===== Supplied material

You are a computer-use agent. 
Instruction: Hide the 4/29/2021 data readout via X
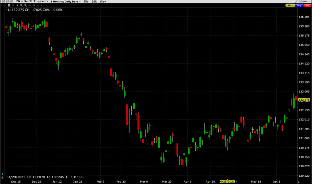(x=7, y=176)
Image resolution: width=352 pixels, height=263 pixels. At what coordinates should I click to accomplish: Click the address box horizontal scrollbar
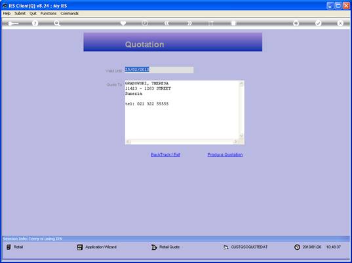(182, 141)
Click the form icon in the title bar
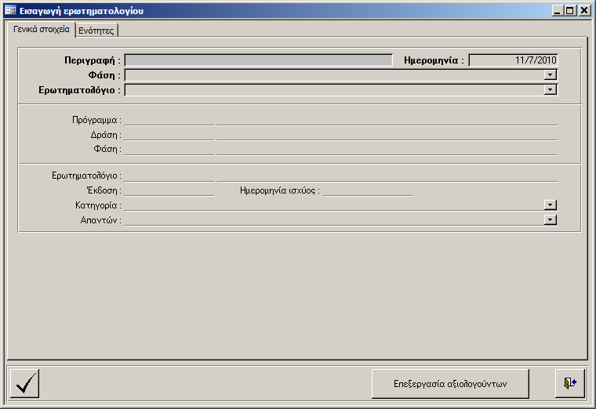The width and height of the screenshot is (596, 409). tap(10, 11)
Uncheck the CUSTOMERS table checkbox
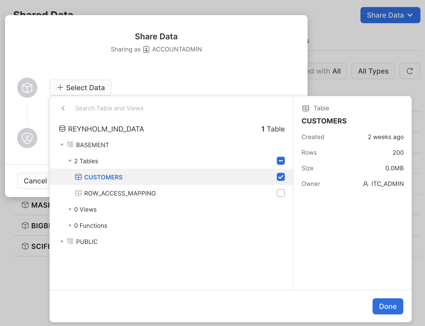The image size is (425, 326). click(281, 177)
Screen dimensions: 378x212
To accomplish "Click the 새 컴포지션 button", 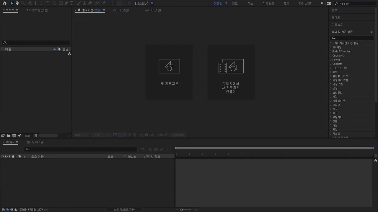I will coord(169,72).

==========

Problem to solve >> An exact copy of the lines above, from the first through the line that holds "Screen dimensions: 378x212", is what is needed; leave the pictures out.

Written response >>
You are a computer-use agent. 
Instruction: Hide the 4/29/2021 data readout via X
(x=7, y=176)
Image resolution: width=352 pixels, height=263 pixels. At what coordinates should I click to accomplish: Click the address box horizontal scrollbar
(182, 141)
Click the form icon in the title bar
The width and height of the screenshot is (596, 409). tap(10, 11)
Uncheck the CUSTOMERS table checkbox
The image size is (425, 326). click(281, 177)
Screen dimensions: 378x212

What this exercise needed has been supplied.